The foundational level of situation awareness lies in perception of the surrounding environment. In cyberspace, this relates to an ability to enumerate and identify elements of the cyber terrain, particularly, network-connected devices that are employed to accomplish a user’s goals. These devices emit a plethora of signals in network traffic and server logs as they negotiate for services, but they do not share consistent features in those signals that make it straightforward to uniquely identify which hosts are active over a period of interest.
This podcast presents a cyber Entity Resolution approach and blocking technique designed to bridge this gap. The technique is based on the construction and comparison of periodic snapshots of collections of “host segments,” that are built up from multiple log files.
Watch the podcast to see results from an open dataset in a cyber situation awareness prototype, BitBook, that visualizes the host segments generated from parsed network traffic over an observation window. Bitbook’s efficacy at discovering hosts in that experiment is briefly discussed.

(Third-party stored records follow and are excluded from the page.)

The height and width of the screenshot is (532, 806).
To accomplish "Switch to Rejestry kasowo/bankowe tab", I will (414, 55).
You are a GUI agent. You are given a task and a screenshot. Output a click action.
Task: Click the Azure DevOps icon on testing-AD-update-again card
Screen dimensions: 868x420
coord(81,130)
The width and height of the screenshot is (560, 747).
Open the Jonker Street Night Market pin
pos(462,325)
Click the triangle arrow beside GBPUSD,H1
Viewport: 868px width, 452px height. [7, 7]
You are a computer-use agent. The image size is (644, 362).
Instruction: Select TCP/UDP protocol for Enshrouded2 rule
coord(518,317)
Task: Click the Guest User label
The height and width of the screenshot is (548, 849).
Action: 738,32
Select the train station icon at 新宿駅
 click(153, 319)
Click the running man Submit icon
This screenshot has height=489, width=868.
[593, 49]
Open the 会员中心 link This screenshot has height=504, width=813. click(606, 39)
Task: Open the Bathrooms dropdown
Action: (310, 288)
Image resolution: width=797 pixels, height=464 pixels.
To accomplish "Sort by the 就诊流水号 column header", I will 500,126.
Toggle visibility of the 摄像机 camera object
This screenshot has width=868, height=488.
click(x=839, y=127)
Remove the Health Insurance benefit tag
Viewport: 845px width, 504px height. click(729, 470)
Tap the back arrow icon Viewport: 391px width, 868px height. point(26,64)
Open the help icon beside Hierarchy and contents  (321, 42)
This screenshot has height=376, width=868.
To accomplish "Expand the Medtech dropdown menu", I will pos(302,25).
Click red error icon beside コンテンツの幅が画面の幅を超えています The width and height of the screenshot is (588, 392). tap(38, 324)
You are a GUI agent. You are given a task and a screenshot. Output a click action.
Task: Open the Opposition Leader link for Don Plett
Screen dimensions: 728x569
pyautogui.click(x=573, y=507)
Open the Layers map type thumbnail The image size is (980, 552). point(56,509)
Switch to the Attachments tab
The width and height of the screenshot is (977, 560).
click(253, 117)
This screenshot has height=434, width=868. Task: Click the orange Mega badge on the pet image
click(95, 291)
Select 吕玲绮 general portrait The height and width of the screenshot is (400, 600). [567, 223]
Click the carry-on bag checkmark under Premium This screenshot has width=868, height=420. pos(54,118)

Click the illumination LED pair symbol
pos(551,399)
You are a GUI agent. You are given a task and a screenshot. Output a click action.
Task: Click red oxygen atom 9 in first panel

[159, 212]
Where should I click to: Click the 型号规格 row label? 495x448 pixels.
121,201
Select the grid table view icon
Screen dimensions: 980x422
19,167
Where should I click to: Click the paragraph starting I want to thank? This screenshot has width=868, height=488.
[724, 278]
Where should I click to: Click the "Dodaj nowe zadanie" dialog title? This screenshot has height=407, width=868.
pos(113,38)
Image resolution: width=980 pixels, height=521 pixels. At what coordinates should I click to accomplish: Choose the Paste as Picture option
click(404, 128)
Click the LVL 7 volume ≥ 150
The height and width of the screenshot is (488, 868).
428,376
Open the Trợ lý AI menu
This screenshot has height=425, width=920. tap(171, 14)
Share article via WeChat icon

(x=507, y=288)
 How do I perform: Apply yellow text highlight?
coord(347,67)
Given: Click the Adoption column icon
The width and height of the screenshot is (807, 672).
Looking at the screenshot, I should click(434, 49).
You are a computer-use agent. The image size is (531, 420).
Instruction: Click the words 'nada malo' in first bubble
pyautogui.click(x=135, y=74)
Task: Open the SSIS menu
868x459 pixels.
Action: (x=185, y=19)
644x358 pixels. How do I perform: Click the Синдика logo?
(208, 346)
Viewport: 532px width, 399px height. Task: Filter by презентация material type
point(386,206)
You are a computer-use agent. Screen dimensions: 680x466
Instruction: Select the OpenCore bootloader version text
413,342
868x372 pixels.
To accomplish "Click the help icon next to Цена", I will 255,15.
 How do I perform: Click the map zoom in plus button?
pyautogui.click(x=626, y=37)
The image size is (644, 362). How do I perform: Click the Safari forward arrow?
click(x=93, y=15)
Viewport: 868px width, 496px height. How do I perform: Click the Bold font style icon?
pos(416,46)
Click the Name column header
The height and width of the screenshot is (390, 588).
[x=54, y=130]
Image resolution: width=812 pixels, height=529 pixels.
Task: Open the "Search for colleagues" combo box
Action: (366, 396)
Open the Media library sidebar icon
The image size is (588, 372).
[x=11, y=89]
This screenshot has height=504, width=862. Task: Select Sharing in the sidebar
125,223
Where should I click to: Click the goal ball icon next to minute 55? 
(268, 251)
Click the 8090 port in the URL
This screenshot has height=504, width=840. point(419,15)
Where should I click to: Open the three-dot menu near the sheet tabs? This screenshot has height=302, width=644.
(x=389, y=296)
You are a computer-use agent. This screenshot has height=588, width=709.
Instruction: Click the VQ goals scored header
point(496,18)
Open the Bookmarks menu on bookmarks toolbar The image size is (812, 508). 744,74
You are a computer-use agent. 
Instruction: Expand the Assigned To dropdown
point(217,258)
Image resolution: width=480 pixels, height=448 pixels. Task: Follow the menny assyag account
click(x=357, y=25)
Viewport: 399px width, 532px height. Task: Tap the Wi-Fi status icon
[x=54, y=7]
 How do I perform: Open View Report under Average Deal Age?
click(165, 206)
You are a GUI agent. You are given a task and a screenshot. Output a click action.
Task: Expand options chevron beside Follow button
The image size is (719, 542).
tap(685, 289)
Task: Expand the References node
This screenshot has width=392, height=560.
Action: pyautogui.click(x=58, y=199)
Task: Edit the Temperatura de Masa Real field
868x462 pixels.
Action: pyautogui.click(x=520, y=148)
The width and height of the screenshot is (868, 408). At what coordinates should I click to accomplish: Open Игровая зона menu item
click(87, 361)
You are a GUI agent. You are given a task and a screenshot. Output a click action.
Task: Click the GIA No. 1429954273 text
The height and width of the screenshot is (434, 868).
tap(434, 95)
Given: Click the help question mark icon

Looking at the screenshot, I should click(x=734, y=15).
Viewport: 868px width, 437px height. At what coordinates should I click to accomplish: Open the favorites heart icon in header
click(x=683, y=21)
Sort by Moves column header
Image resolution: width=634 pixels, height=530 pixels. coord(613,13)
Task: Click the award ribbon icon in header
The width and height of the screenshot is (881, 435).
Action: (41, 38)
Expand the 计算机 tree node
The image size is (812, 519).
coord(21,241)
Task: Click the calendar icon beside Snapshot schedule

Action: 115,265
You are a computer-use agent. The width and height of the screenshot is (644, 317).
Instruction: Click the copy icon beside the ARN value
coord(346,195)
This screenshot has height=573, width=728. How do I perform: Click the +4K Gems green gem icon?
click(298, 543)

This podcast also describes a supervised machine learning approach to assist in Entity Resolution of hosts between two snapshot collections of host segments. The authors of the associated report performed an experiment using server logs from a larger enterprise network to resolve hosts between snapshots taken 15 minutes apart and one day apart; in the worst case, only 4 false positives and 24 false negatives were incorrectly associated among nearly 12K correctly labeled hosts.